劇場公開日 2024年11月1日

  • 予告編を見る

「相見違いな相見互い」アイミタガイ 津次郎さんの映画レビュー(感想・評価)

0.5相見違いな相見互い

2025年5月4日
PCから投稿

けなしてますのでスルーしてください。世評がいいのでいいづらいのですが個人的にはへどがでる映画でした。登場人物がみんな善良で何らかの悲しみを背負っていることと、登場人物が相関してくる展開に嘘くささを感じました。なんで日本映画ってどいつもこいつもかわいそうでございますエクスキューズをならべてよろこんでるんだろうな、と思いました。
製作のこころざしに罪はないでしょうし、がんらい非難するような映画じゃないのもわかります。悪人がいなきゃだめとも、毒がなきゃだめとも思いませんし、バラバラだった群像が重なってくることや、お涙頂戴じたいに罪はないとも思います。が、世界も人も出来事も生活水準もロケーションも単純すぎるし、とってつけたような死亡フラグと遺されたキャラクターたちがしんみりと哀愁な人生論を展開するのが恥ずかしくて見ていられませんでした。

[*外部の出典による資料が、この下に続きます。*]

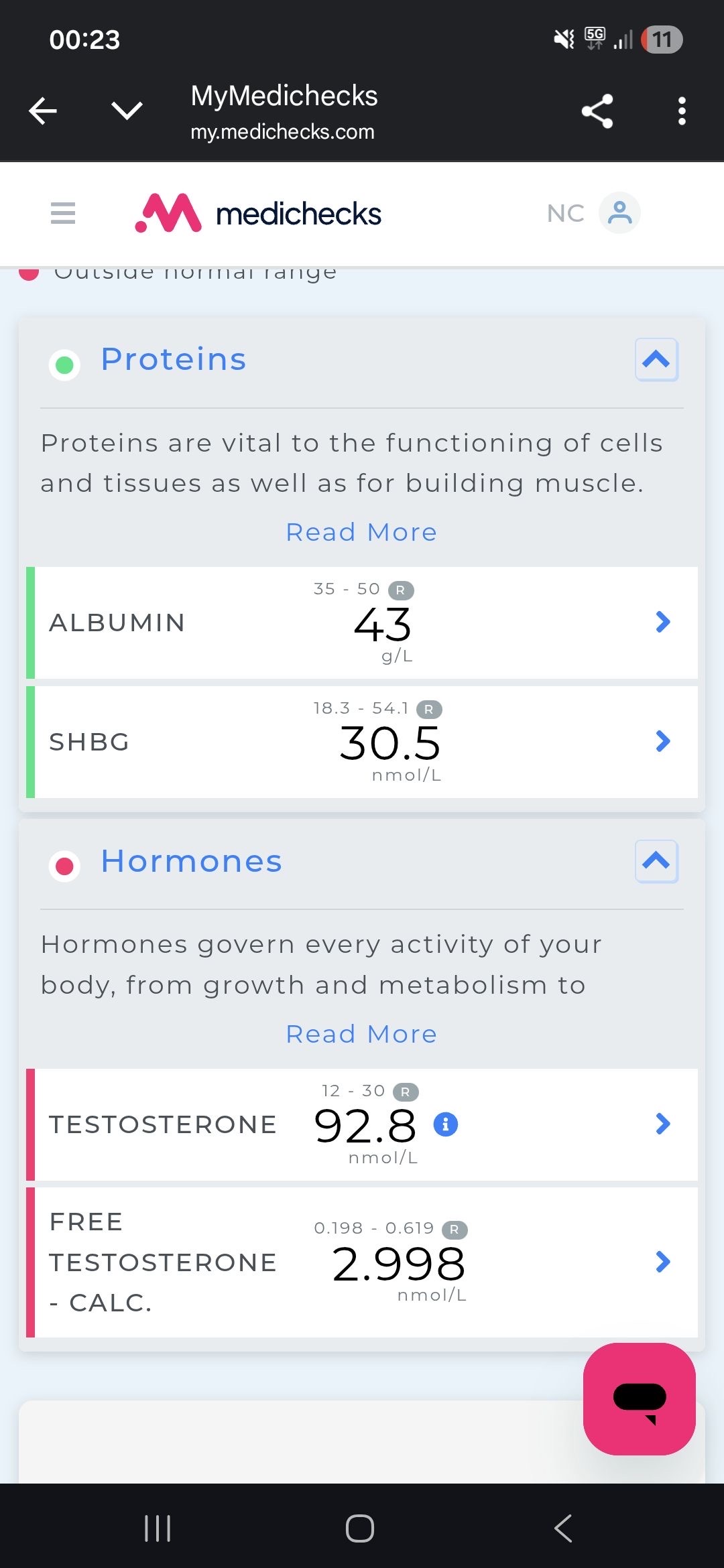View Testosterone result details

しかし、このような善良とか悲哀とか、製作動機の誠実な映画というのは、プロダクトそのものが悪評にたいする防護壁をもってしまうのです。
日本映画によくある現象・マーケティングなので再三言うのですが心のこもった演技とか魂を注いだ企画とかそういう装幀はつまんなくても冷評されないわけです。だって心のこもった演技や魂を注いだ企画をけなすなんて不人情じゃないですか。キャストスタッフさんたちの頑張りを貶めるなんてひどいじゃないですか。当初監督予定者が急逝されていることもあり、つないだバトンというタイトルの弔い訴求記事も見ました。そんなハートフルなプロダクトを冷罵するやつは人間じゃねえわ・・・。というわけで日本映画は製作現場込みでアピールをはかるアマチュア精神によって、作り手と観衆が一体化し、ほんわかとした優しい世界の映画評を勝ち取るわけです。
この映画アイミタガイはまさにそんな優しさマーケティングの見本みたいなプロダクトでfilmarks4.0、映画コム4.1、他サイトも軒並み高得点でした。

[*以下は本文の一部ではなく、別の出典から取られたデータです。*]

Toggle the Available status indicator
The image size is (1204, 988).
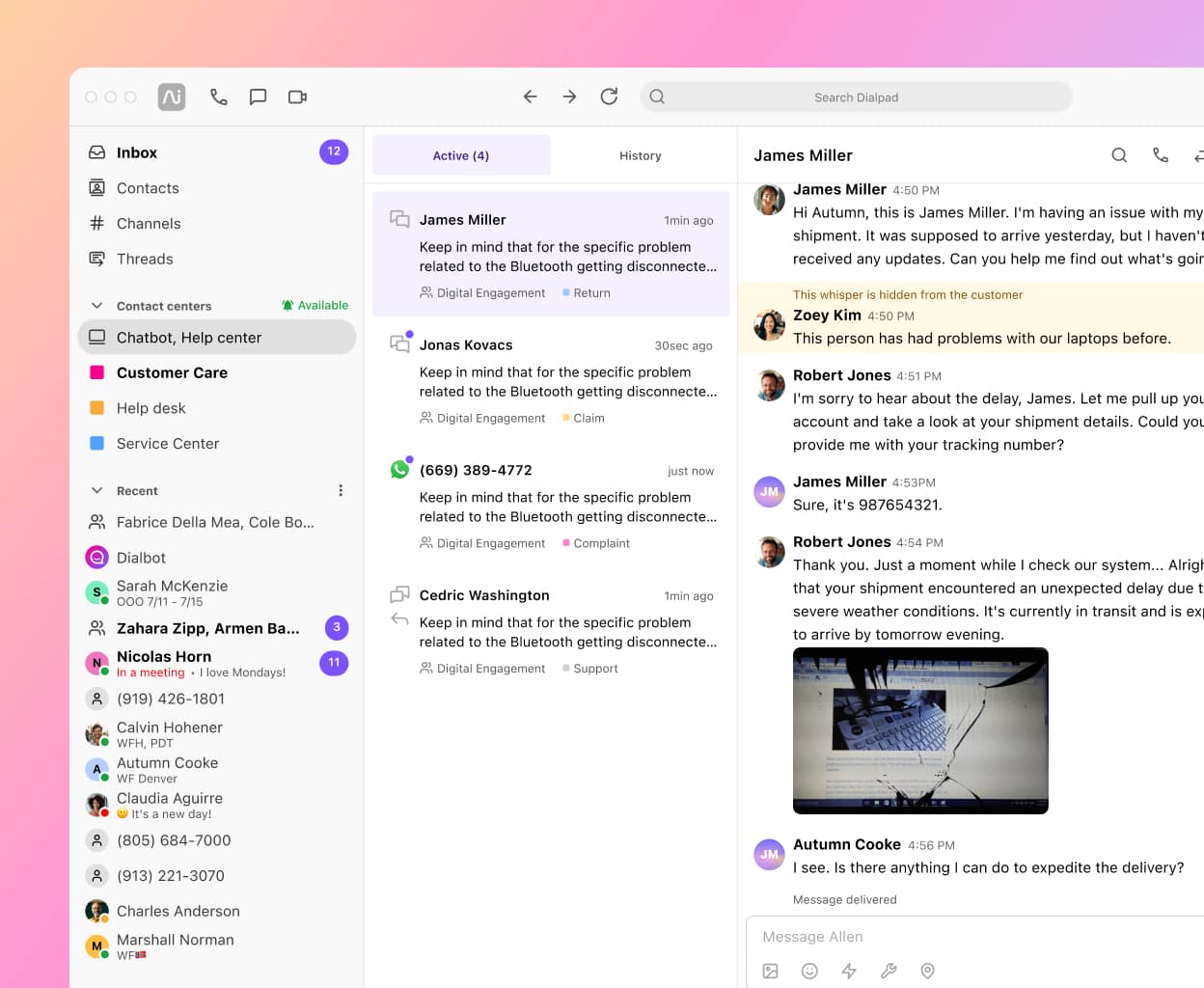(x=315, y=306)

また、ここの草笛光子さんはとってつけたような銃後戦争キャラクターだったし、演出がぎこちないから他の出演作に比べてうまくもなかったです。草笛光子さんがレジェンダリーな俳優であることやご高齢にもかかわらず元気で美しいことに異論はありません。が、レジェンドをクオリティの免罪符にしている気配がありました。
それから小倉さん(草笛光子さんの役名)の住居はAVにも流用されてます風な家屋で安藤玉恵さんが学校みたいな雑巾がけをするのが超違和感でした。映画は全体として実生活感皆無でした。
なんかいろいろ非現実的なのに、なにしろ強引に泣かす装置としてのアイミタガイへもっていきたいというドラマ展開と丁寧な暮らしキャラ達が嘘くさすぎて、ずっと恥ずかしかったです。なにがアイミタガイだよ。しゃきっとしろよしゃきっと。見てるあいだじゅうあちこち掻きまくって血ぃ出ちまったわ。です。
全員しっかりした俳優さんなのは知っていますが、魅力なかったと思います。映画も演技もぜんぜんでした。あとセリフききとりにくいです。真心アピールではなく基準値満たした映画制作であってほしいと思います。なんかやなことがあったから映画にあたってるわけではなく率直な感想です。